Matt Harvey speaks during a news conference announcing that he...

Matt Harvey speaks during a news conference announcing that he has been diagnosed with a partially torn ligament before a game between the Mets and Philadelphia Phillies at Citi Field. (Aug. 26, 2013) Credit: AP

The timing of Matt Harvey's elbow injury has afforded him one important luxury -- time.

And the Mets righthander will use every bit of it before deciding whether to undergo Tommy John surgery on the partially torn ligament in his right elbow.

Harvey will attempt what the team in a statement termed a "structured throwing program" that will last six to eight weeks. According to the statement, Mets doctors have deemed surgery likely will be necessary unless Harvey can "complete a throwing program free of elbow related symptoms."

"Why jump into surgery in a situation where I never had the tingling, the numbness, the shooting pain in my elbow that are usually the symptoms of needing that surgery?" Harvey said Tuesday. "For me, if a rehab process and a strengthening process is the way to go, in my mind that's what I wanted to do."

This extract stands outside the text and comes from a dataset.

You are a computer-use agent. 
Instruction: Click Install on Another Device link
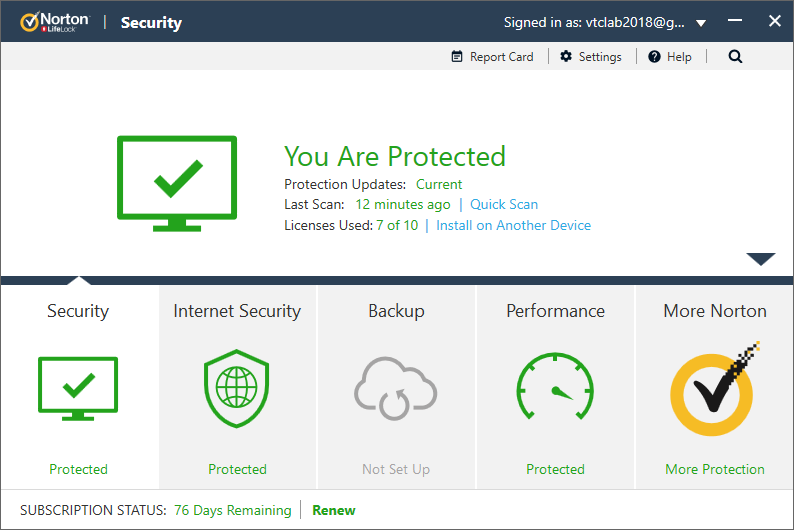(x=513, y=225)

At any point during what general manager Sandy Alderson called a "free-flowing" process, a recurrence of symptoms could prompt surgery. But the Mets have a two-month window to allow Harvey a chance to rehab without affecting his 2015 season, should he wind up undergoing surgery.

During the next few days, Alderson said the Mets will determine a rehab plan, which will involve specialists at the Hospital for Special Surgery and perhaps a stint at the team's complex in Port St. Lucie, Fla.

Though every operation carries some degree of risk, ligament replacement procedures enjoy a high success rate and a predictable rehab length of at least 12 months. It is common for pitchers to return to the majors after undergoing Tommy John surgery.

Meanwhile, a rehab option presents its own difficulties. Avoiding surgery likely would allow the 24-year-old to pitch next season. However, should Harvey wind up pitching with a partial tear of his ulnar collateral ligament, he runs the risk of suffering a more severe tear that would ultimately require surgery and cost him precious time.

"There's always risks on both sides," Harvey said. "And for me, I believe if I can rehab, I'd rather bet on myself doing the work to stay out of getting surgery [rather] than having the surgery."

Since an MRI exam revealed the injury on Aug. 26, Harvey has held out hope of dodging surgery. Even as he sought a second opinion from Dr. James Andrews in Florida on Monday, there was little doubt about the phenom's preference. The most important development to come out of the visit is that Harvey's elbow has been deemed to be stable enough to attempt rehab.

"From Dr. Andrews' tests of elbow stability, nothing was moving in places it shouldn't," said Harvey, who started the All-Star Game and finished 9-5 with a 2.27 ERA in his first full big-league season.

Harvey has frequently noted that other pitchers have delayed ligament replacement surgery and pitched effectively for years before eventually having the procedure done.

Cardinals ace Adam Wainwright stands as one prominent example. He was diagnosed with a partial elbow ligament tear in 2004 but did not require surgery until 2011. In between his initial diagnosis and surgery, Wainwright logged 200 innings in three of his first four seasons as a big-league starter. He was also named an All-Star and finished second in Cy Young Award voting.

And now, it appears Harvey will at least get the chance to take a similar path. He remains optimistic.

"Everything feels completely normal and I know there were some symptoms of forearm tightness and this and that," Harvey said. "But I never had like I said sharp elbow pain or numbness."